05 April, 2011

Keepalive: Something Old, Something New

written by Blain Newport on Tuesday, 5 April, 2011

Two Worlds II

I tried messing with village mode. It's not so much Farmville, and is actually the worse for it. The game itself is a very simple village sim. You build structures which add population. You build a farm and ranch to feed them, and a shop to sell them the food. It's a company town, I guess.

You then wander about killing wildlife which doesn't respawn and occasionally getting requests for aid from your second in command, which just mean that you go fight a few other types of monsters in a few specific locations. And you wait for your city to amass some funds. Provided you haven't messed up and put in a building that has more upkeep than its goods produce profit, money comes in every six minutes, which is six hours in game time.

If the designers had been clever, they would have made it so that when I log in and it tells me I haven't visited my village for 22 hours, my town's coffers would have increased, and there would probably be some trouble for me to go fix. Since there's a fairly low cap on the money, this wouldn't wreck the game and would give me a reason to go visit the village. (EDIT: Apparently they did. But it's so little money I didn't even notice.)

As it is, the village is tedium. After you've cleared the surrounding countryside of wildlife, there's nothing to do but wait for the next emergency. I considered removing my guard houses to manufacture more emergencies, but there are only a half dozen types of emergencies, so that would be just as dull. Plus the villagers would be unhappy because they would feel unsafe and nobody would buy the weapons my forge cranks out.

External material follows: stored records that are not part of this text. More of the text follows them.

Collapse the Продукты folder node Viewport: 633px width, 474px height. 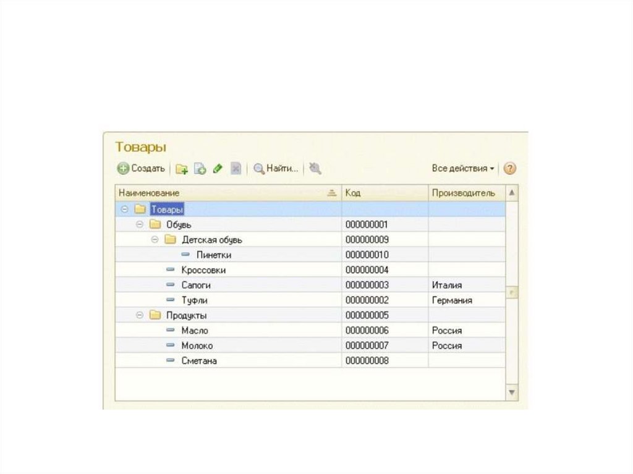click(140, 316)
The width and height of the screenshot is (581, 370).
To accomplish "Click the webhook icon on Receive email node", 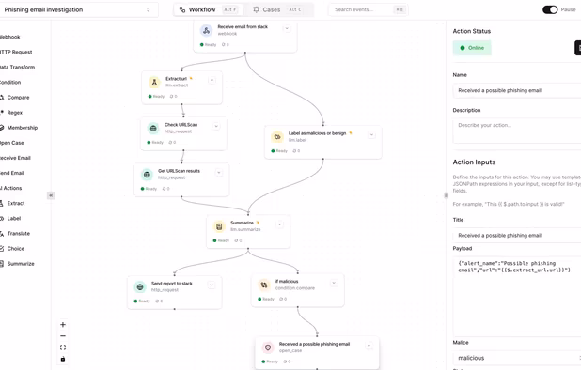I will click(206, 30).
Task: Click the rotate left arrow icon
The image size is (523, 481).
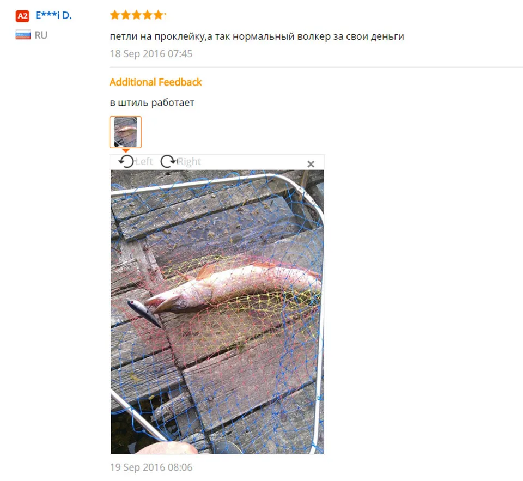Action: click(x=126, y=161)
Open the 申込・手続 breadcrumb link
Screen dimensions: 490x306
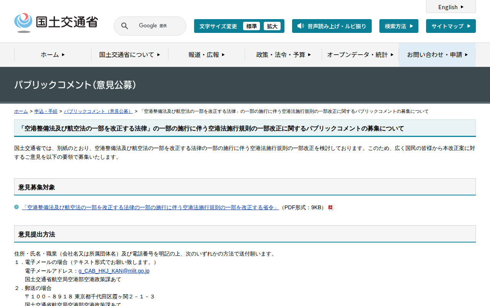46,111
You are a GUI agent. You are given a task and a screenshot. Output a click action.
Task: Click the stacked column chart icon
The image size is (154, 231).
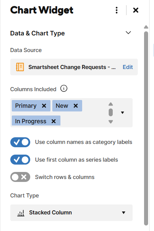coord(21,213)
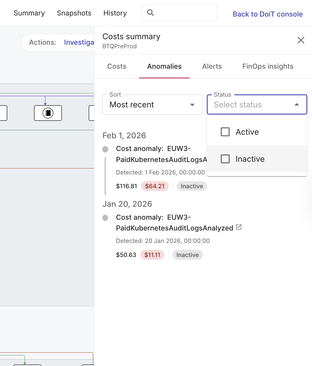
Task: Click the stop-event node in the diagram
Action: click(x=48, y=113)
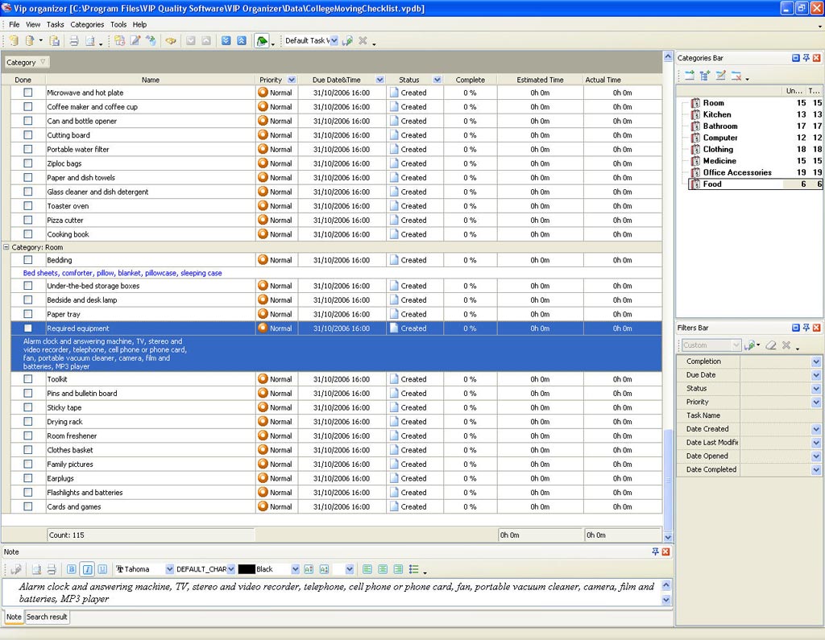Click the Print icon in main toolbar
This screenshot has height=640, width=825.
pos(73,41)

I'm still kind of curious to see if there's any fun locked away in village mode, so I'm taking my character adventuring to earn money that I can then pour into my village. It not much faster as a way to earn money, but it is much more fun, and I level up, which happens painfully slowly in village mode.

The thought has occurred to me that village mode is supposed to be multiplayer, so I may just be doing it wrong. But how would having four people standing around waiting for an emergency be any better than having one person standing around waiting for an emergency?

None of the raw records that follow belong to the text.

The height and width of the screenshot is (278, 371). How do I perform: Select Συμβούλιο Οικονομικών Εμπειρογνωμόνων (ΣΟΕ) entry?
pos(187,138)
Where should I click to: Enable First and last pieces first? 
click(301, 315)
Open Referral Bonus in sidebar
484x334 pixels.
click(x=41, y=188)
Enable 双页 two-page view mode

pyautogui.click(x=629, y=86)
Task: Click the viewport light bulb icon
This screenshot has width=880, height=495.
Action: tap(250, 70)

EDIT: On further reading, it looks like the village is more of a time sink. You upgrade the buildings so that they produce good gear for you to buy, not to get wealthy. But I was never at a loss for decent gear in the first place. What a waste.



Bulletstorm Demo

I tried the demo for Bulletstorm. It ran well, especially once I turned the settings down to medium. The game felt passable. There's a lot of auto aiming of your special abilities that frequently had me killing guys in ways I didn't mean to, which lessened my sense of control.

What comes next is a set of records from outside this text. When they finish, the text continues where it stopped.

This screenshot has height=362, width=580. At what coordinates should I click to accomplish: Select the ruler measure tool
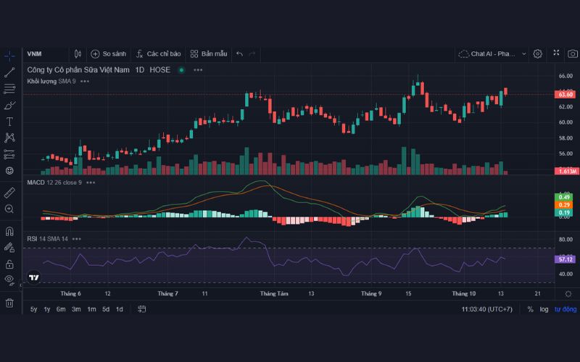(x=9, y=193)
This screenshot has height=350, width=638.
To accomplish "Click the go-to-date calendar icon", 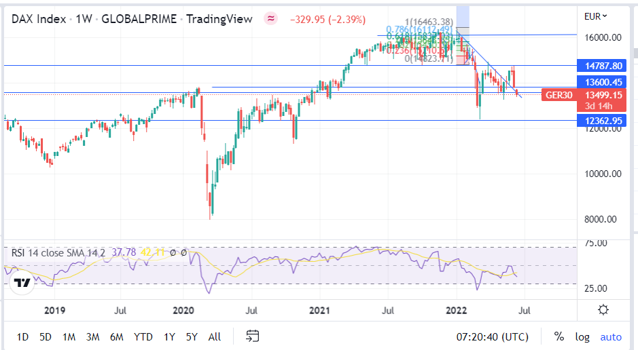I will coord(253,336).
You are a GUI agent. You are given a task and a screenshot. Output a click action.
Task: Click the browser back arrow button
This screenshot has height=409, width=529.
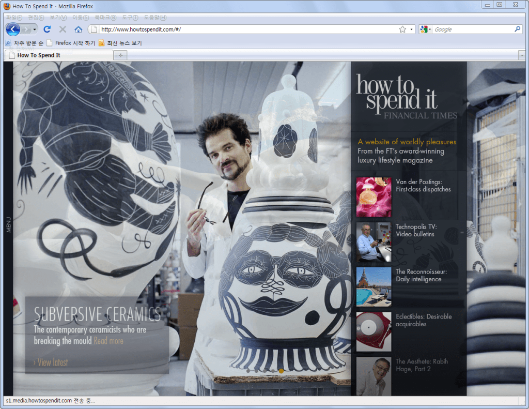click(x=13, y=29)
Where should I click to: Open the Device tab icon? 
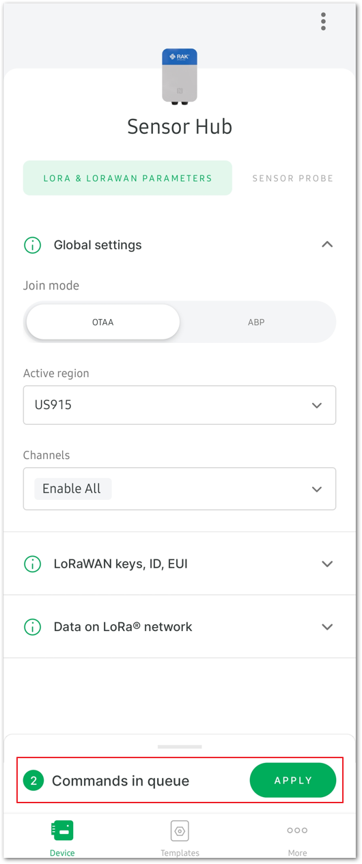tap(62, 831)
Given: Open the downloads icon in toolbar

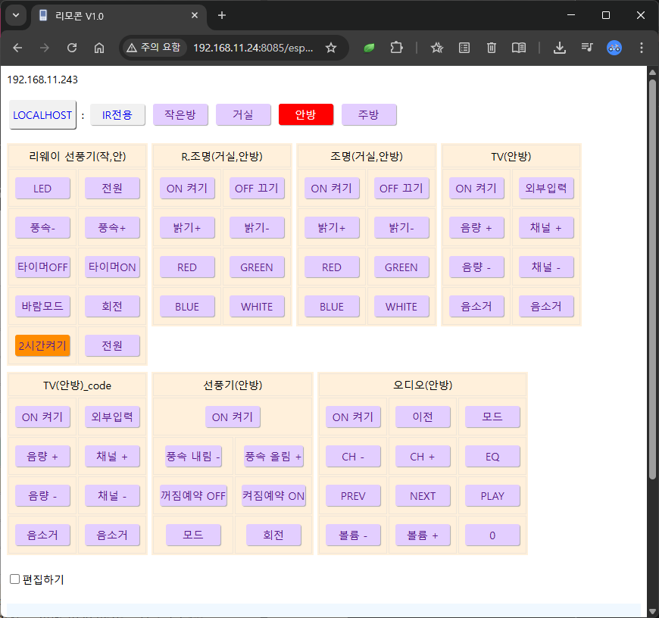Looking at the screenshot, I should click(560, 48).
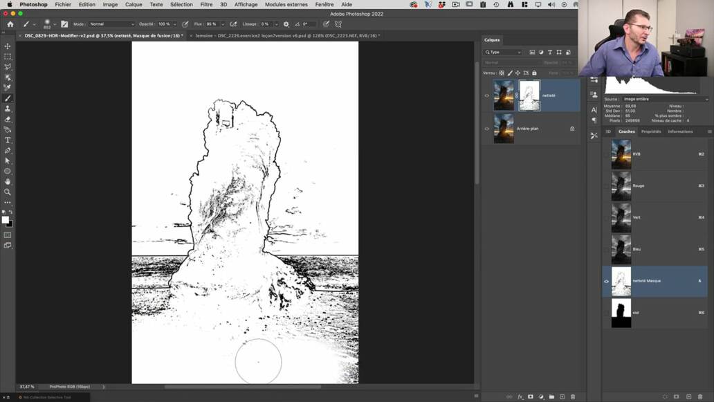Screen dimensions: 714x402
Task: Toggle visibility of the Arrière-plan layer
Action: pyautogui.click(x=486, y=129)
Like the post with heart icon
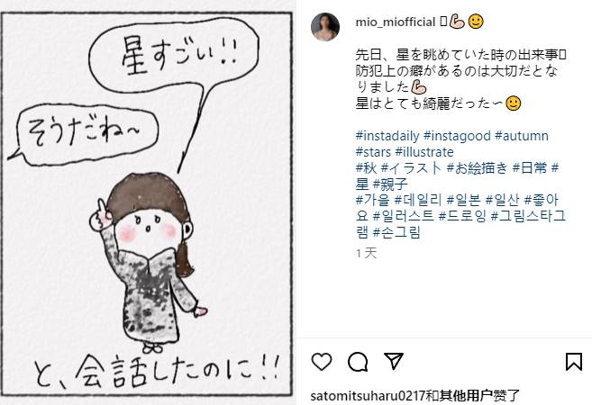 pyautogui.click(x=322, y=362)
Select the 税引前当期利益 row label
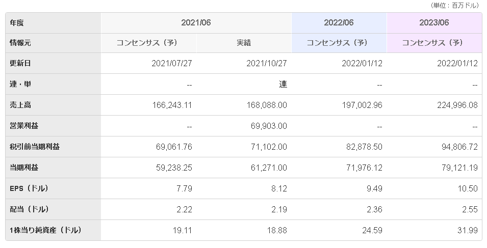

The control bindings were also a bit off and needed to be remapped. Some of that was me being particular, but some of it wasn't. Space is the sprint key, and the shift key is entirely unused. That makes sense when you learn that the sprint key is also used to jump over low barriers, but assigning shift as the backup key would have helped players familiar with the many FPS games that put the sprint button there.

The main improvement I think the demo could have is reinstating the trick list. The game's main mechanic is supposed to be killing your opponents in these elaborate ways, but I got bored of the simple combos and kicking guys off ledges / into spikes before the ten minute demo was half over. I've played Dark Messiah of Might and Magic already. As it was I played through twice, to make sure I wasn't missing anything, then deleted the demo. If I want a shooter with combos in it, I've got Necrovision. Bulletstorm still needs to show me something.

2 comments:

Salt Racer said...

Completely unrelated to the above games ... but I'm curious if you've looked at this game http://www.foddy.net/Athletics.html (QWOP) and your thoughts on it.

Blain Newport said...

I know that the rock climbing sequel, GIRP, recently came out and that QWOP is about controlling the thigh and calf muscles of a runner with the four buttons in the game's title. But when people talk about it, they usually say it's obscenely difficult, somewhat like trying to learn to walk as a baby with the drastically reduced neuroplasticity of an adult. That didn't sound like fun to me, so I didn't play it.